Any good ophthalmologist will inform you about that. Then, you are still free to make the choice that, knowing everything, you don't want to wait to become eligible for Cataract surgery. At that point RLE can be a good, albeit expensive, option that will save you from needing Cataract surgery later in life. If you are a very wealthy 40-60 year old, getting RLE with the best lenses on the market is thus fair game.
Cataracts/RLE surgery is an incredibly safe procedure, and a good ophthalmologist knocks them out in less than 10 minutes, a great one easily gets below five and complications are beyond rare.
Because you are getting into an age range where Cataracts could start becoming a concern, any laser eye procedure doesn't make sense, as once you are eligible for Cataracts, you could almost certainly get literally the same you would receive with RLE, though at a far more subsidized price (again, depending on your health care system, private insurance, etc.).
I had Trans-PRK at age 25, and, despite a few days of rather painful healing of the upper layers of the epithelium (it has the most nerve endings in our body after all), I'd do it again in a heartbeat. I can see slightly better than 20/20 and can use even the furthest corners of my eyes reliably, something not fully possible without discomfort with hard contacts. Once Presbyopia truly sets in, I'll make a decision based on how it progresses, what lenses are on the market by then and whether I can justify it financially, but that's going to not be for a few decades.
Also, don't worry, the discomfort during post PRK healing is not the case with Cataract surgery (or LASIK for that matter), as they only necessitate a small incision (or flap in the case of LASIK) that heals differently. SMILE also uses a small incision, but honestly, purely personally I made the decision to go with Trans-PRK over SMILE and LASIK despite knowing the pain, simply because of the data.
Essentially, once you can, consider Cataract surgery with your doctor and consider using the best lens you can afford. And, if you are able and have someone in the right age range with vision problems in your family whom you truly love, consider gifting them surgery. They will benefit for at least 20 years till Presbyopia slowly sets in and they will thank you for it every day.

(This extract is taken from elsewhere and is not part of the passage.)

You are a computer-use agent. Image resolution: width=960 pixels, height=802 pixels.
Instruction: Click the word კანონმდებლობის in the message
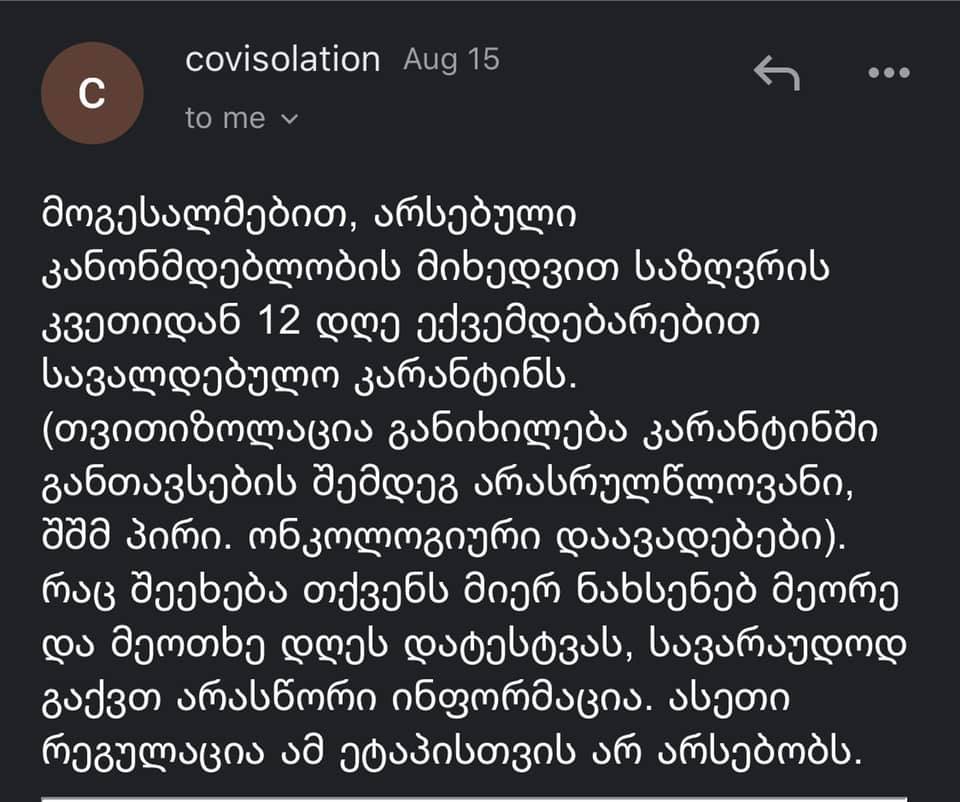coord(221,269)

Thanks for the informative post. It pretty much backs up what I've already learned. However, the "complications are beyond rare" doesn't seem to be the case for myopic people doing RLE. In particular, the risks of retinal detachment seem to be around 1%, according to e.g. https://crstodayeurope.com/articles/2017-apr/long-term-compl... (see below) and other sources I've found. Maybe the state of the art has improved since 2017, but 1% is an uncomfortable gamble with something that will at the very least make you unable to read and drive.

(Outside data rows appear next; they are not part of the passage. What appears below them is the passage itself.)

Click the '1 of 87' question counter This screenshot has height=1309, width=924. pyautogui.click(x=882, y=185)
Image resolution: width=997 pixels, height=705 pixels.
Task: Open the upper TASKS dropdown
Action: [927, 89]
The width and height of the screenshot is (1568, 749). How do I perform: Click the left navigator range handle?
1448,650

The mean incidence of retinal detachment and cystoid macular edema (CME) after RLE are 1% and 0.1%, respectively. The risk of retinal detachment after RLE is increased with young age, male sex, degree of myopia, and axial length exceeding 27 mm
see also Verily (closed) contact lens glucose project: https://news.ycombinator.com/item?id=18474038
I'll wait to take any of this seriously until AR glasses are broadly in consumers'hands. Power in particular is orders of magnitude easier to solve in that form factor.